Objective: The primary objective of this study was to compare oxidative DNA damage
markers, apoptosis markers and changes in miRNA levels in patients diagnosed with cancer and
treated through chemotherapy. Our secondary objective was also to evaluate tumor responses that
can be determined after post-chemotherapy clinical evaluations by physical examinations,
laboratory results and radiological imagings, and to compare the clinical results to oxidative stress
and apoptosis markers and micro RNA levels.
Materials and Methods: To do that we designed a prospective observational cross-sectional study.

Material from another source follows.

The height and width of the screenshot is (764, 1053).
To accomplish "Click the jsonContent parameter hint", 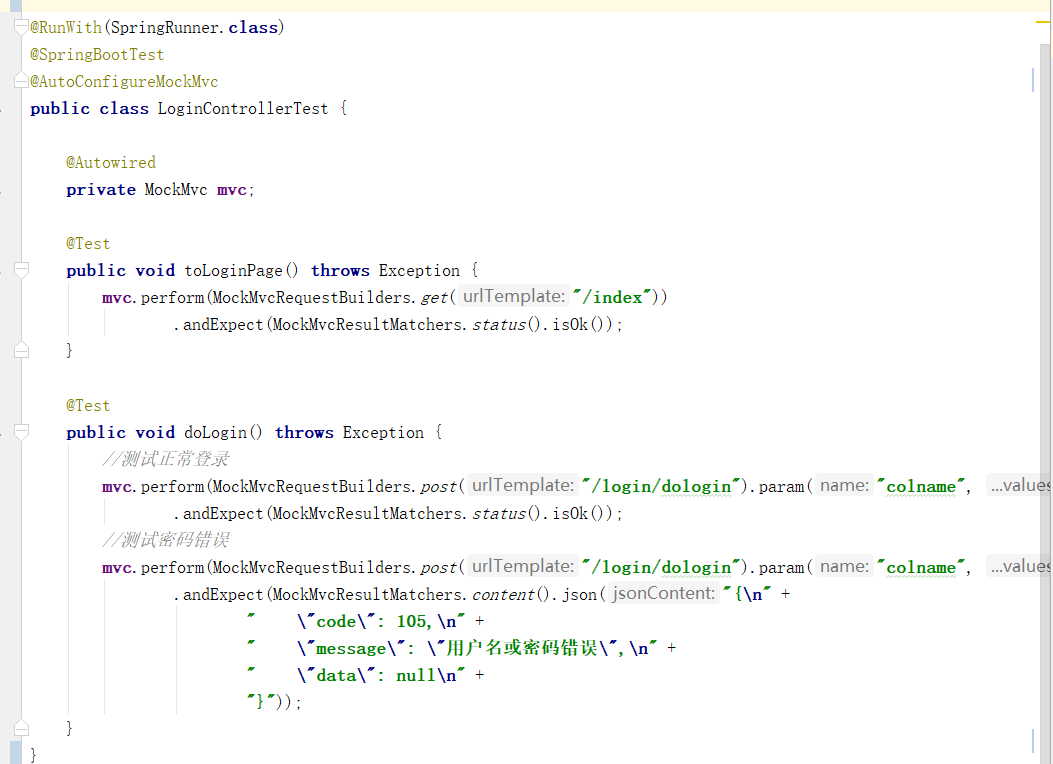I will click(663, 594).
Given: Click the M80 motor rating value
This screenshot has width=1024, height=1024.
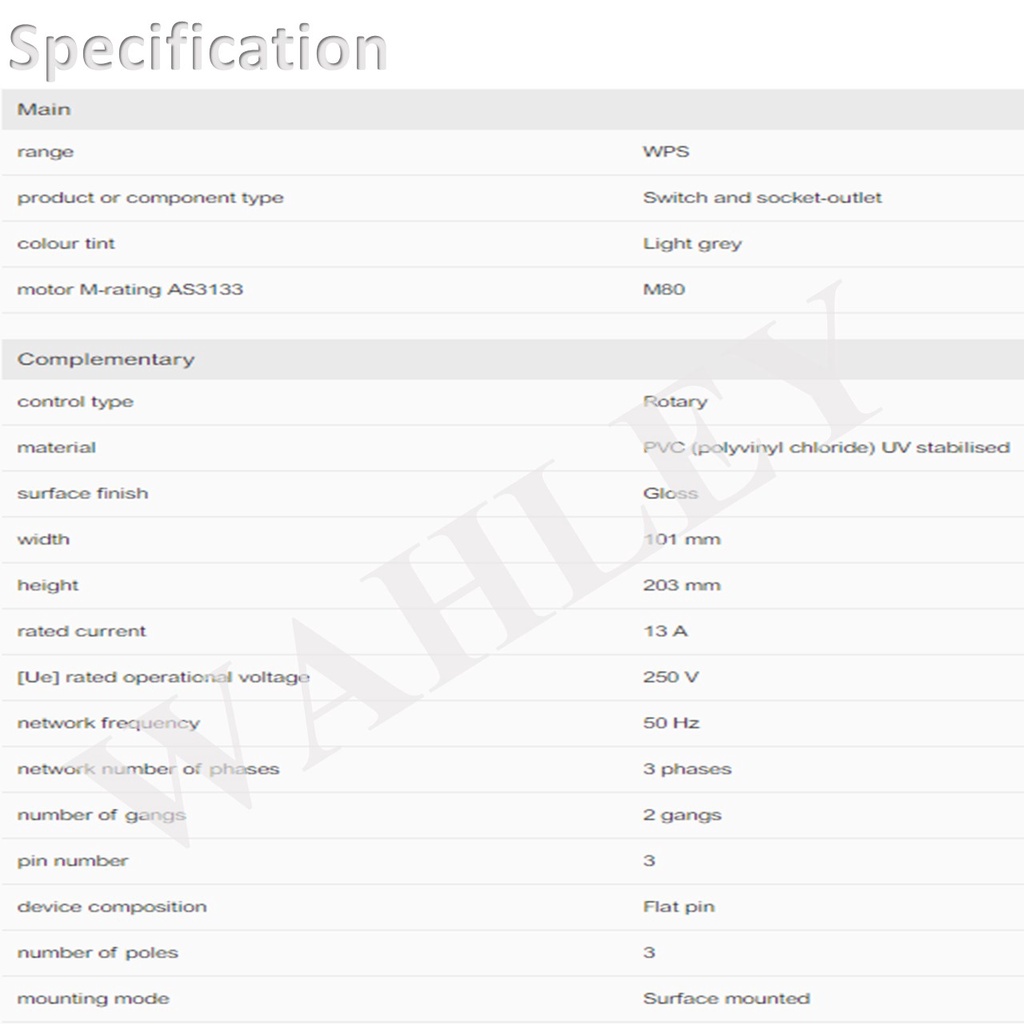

A total of 34 cancer patients and 27 healthy controls were included in the study from the Harran
University School of Medicine Department of Oncology. Newly diagnosed chemotherapy or
radiotherapy naive patients without any chronic diseases were included into the study. Patients
with a poor performance status (ECOG 2 and 3) and patients who did not meet the inclusion
criteria were excluded. The cancer patients received chemotherapy according to their scheduled
periods. Blood samples were taken from the patients before the first chemotherapy course and
before the second chemotherapy round. Patients were called for toxicity control on the 10th day
after the chemotherapy. Pre-chemotherapy, post-chemotherapy and control group miR-29a
expression levels, change in apoptosis markers and oxidative DNA damage markers were obtained
and compared. We studied 8-hydroxy 2-deoxyguanosine, total oxidant status, total anti-oxidant
status, and oxidative status index for oxidative stress markers. We studied M30 and M65 as
apoptosis markers. Clinical results of efficiency of the chemotherapy was acquired and compared
to biochemical markers based on chemotherapy results. Chemotherapy toxicities were recorded.
Results: As a result, we found oxidative DNA damage markers and apoptosis markers were high in
the cancer group, demonstrating that oxidative DNA damage and apoptosis might play a direct or
indirect role in cancer etiology. However, there were subtle differences between pre-chemotherapy
and post-chemotherapy levels. Mir-29a expressions were lower in cancer patients as compared to
controls. However, the expression levels were not significantly change in pre- and postchemotherapy
status. Moreover, we found no relationship between clinical status of patients
(progression and regression) and studied biochemical markers.
Conclusion: Thus, checking for DNA damage markers and taking precautions to lower the levels
of these markers in individuals with cancer risk may be helpful in preventing cancer.